Students' hands-on experience in creating web-derived language databases

Yoko Hirata and Yoshihiro Hirata
Hokkai-Gakuen University
Sapporo, Japan


As the World Wide Web becomes an enormous language database at students' fingertips, the potential benefits and advantages of web-extracted data for linguistic research and language learning have been the subject of recent discussion. For example, a growing number of web-based linguistic databases, such as WebCorp (Kehoe and Renouf 2002) and KWiCFinder (Fletcher 2007), are readily available free of charge for linguistic research; and, in addition, a number of studies have indicated the successful application of a commercial web search engine for locating pages relevant to the target language study and retrieving collections of written texts as authentic language data.

For Japanese students, who have limited opportunities for exposure to authentic English information in everyday contexts, the web data could be a valuable, easily available source. However, there is still a general lack of research on how the web data can best be presented to students at different levels of proficiency. Also, there has been little research to date on how students, many of whom lack previous online learning experience, can be trained to discover what works and does not for their own language learning using the Web as a source of language information.

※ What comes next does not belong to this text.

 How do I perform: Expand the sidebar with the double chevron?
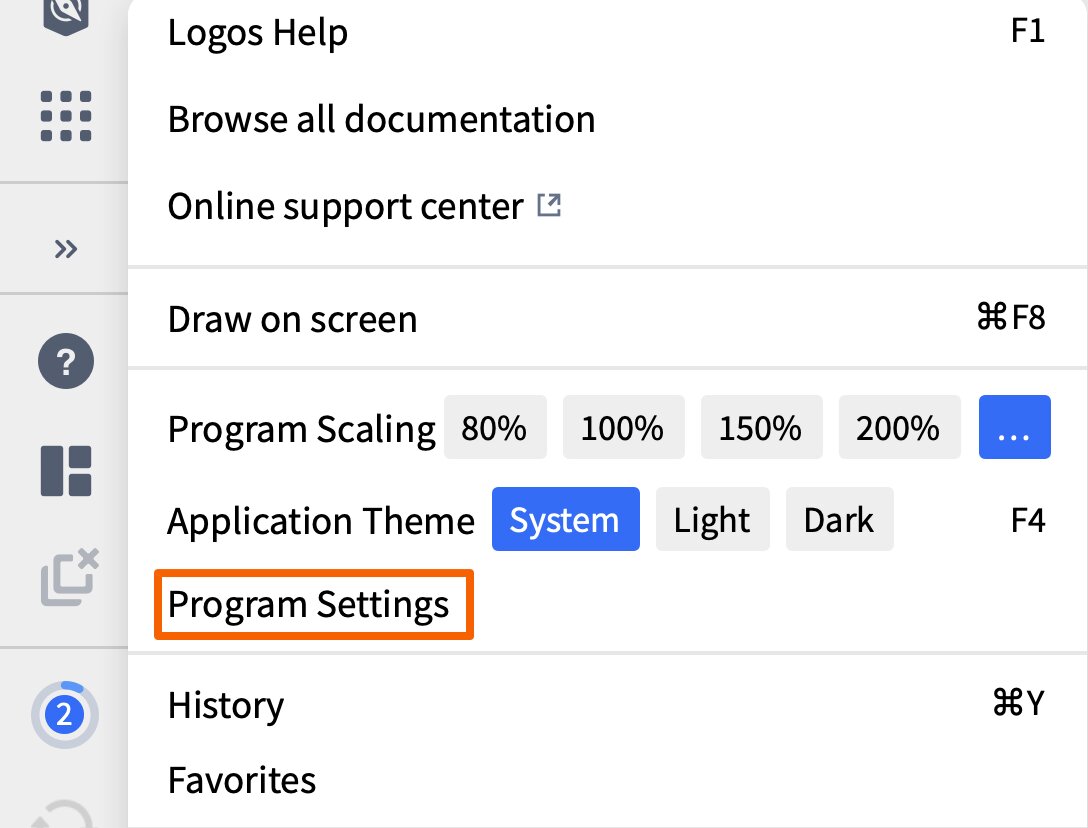(x=64, y=249)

The purpose of this study is to investigate how Japanese students at lower intermediate levels of English proficiency perceive the effectiveness of setting up and exploring web-derived language databases, and whether they gain a good understanding of the collocational and recurrent lexical patterns of target words. The paper first outlines the system structure of a user-friendly analytical computer program called Lex for novice Internet users to retrieve lexical and syntactic patterns from electronic texts. It then illustrates an inductive 'data-driven learning' project which was implemented in a half-term English reading course in a computer-assisted language learning classroom. This project focused on encouraging individual students to build their own databases of web documents with the use of commercial web search engines for their own individual linguistic investigations. The students critically evaluated how words behave through tangible examples of actual usage with limited assistance from the instructor. The findings suggest that students' hands-on experience of compilation and consultation of web-derived language databases can enhance their awareness of how to take advantage of web data to facilitate their language learning by themselves. In the presentation, the benefits and problems students experienced during this project will also be discussed, based on statistical data collected from students' questionnaires as well as their open-ended responses.